El balance laboral del último año revela una erosión profunda y sistemática del mercado de trabajo en Argentina, caracterizada por la pérdida de más de 270 mil puestos registrados y el cierre de miles de unidades productivas.
A lo largo de los doce meses, el fenómeno de la desocupación dejó de ser una amenaza sectorial para transformarse en una realidad transversal.
Desde la caída temprana en los rubros de servicios y hotelería a principios de año, pasando por la crisis terminal de industrias históricas como Celulosa Argentina o la alimenticia Mondelez, el modelo ha castigado con especial dureza al sector manufacturero.
La política de libre comercio sin salvaguardas locales facilitó el desplazamiento de la producción nacional por bienes extranjeros, provocando despidos masivos en polos industriales clave como Zárate, Pilar y Tierra del Fuego.
Desde una perspectiva crítica, el accionar de las grandes corporaciones ha mostrado un patrón de ajuste que excede lo económico: el desmantelamiento de estructuras sindicales y la persecución de delegados, como se observó en los casos de Toyota, Pirelli y BGH.
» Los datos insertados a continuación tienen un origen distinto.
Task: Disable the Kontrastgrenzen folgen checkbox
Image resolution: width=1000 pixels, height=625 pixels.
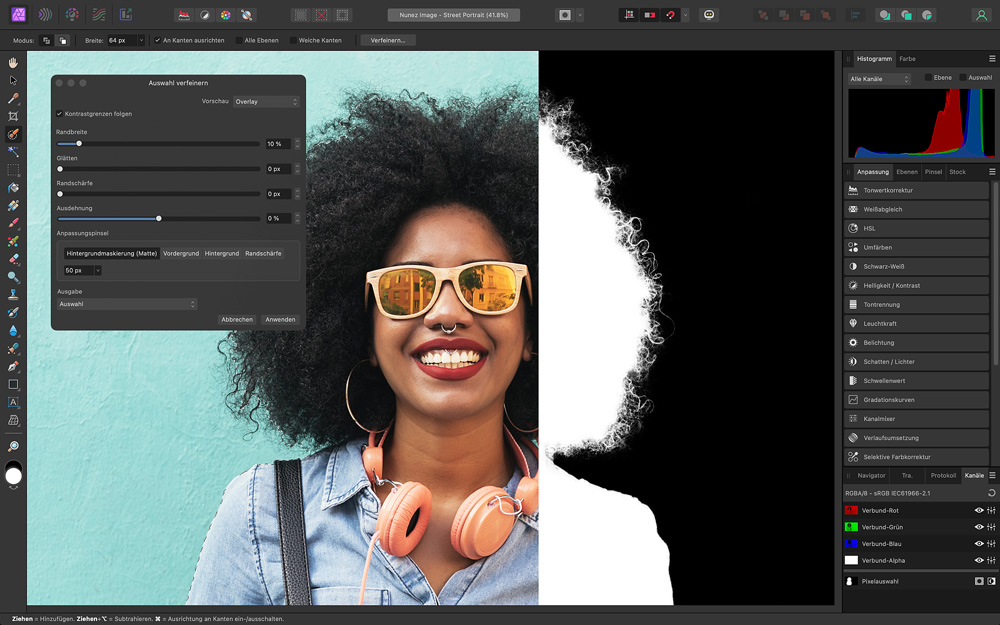Action: pyautogui.click(x=60, y=114)
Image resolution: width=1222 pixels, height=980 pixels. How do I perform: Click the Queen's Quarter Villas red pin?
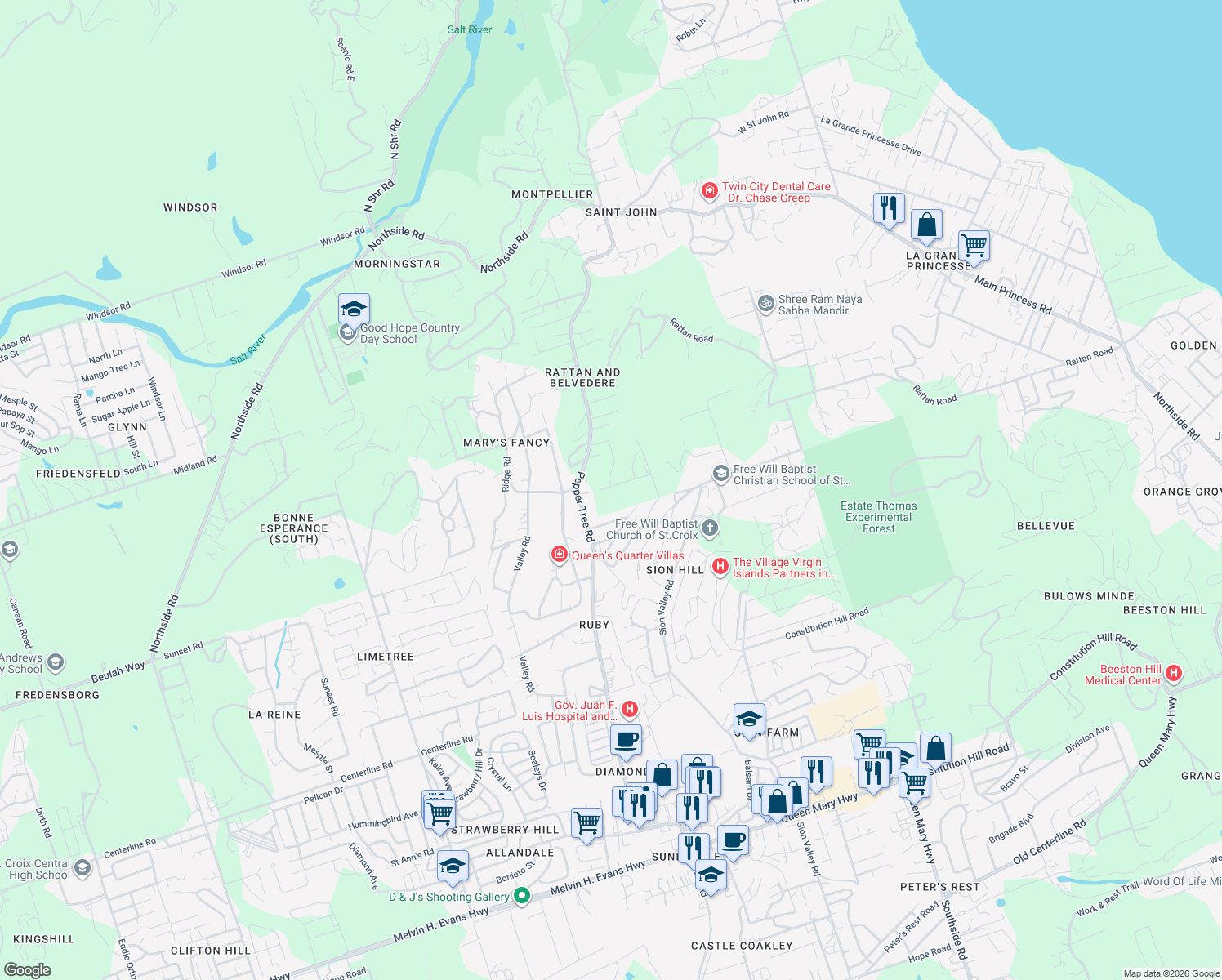pyautogui.click(x=559, y=555)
Bajo el amparo de una supuesta búsqueda de competitividad, empresas de renombre han recurrido a suspensiones rotativas y retiros voluntarios para encubrir la destrucción de empleos calificados, mientras que otras, en el sector comercial, han intentado maniobras legales para reducir las indemnizaciones de ley, agravando el desamparo de quienes quedan fuera del sistema.
El impacto en el sector público no ha sido menor, con una reducción drástica en las plantillas estatales y el desfinanciamiento de áreas sensibles como la salud y la ciencia, lo que derivó en masivas movilizaciones de profesionales.
El cierre del año con casi dos mil industrias menos y un clima de temor social generalizado —donde ocho de cada diez trabajadores temen por su estabilidad— confirma que la actual gestión económica prioriza los equilibrios macroeconómicos por sobre el derecho al trabajo.
La parálisis de la obra pública y el retiro del Estado como árbitro en las disputas laborales han dejado un territorio fragmentado y una fuerza laboral que comienza el nuevo ciclo en una posición de fragilidad histórica.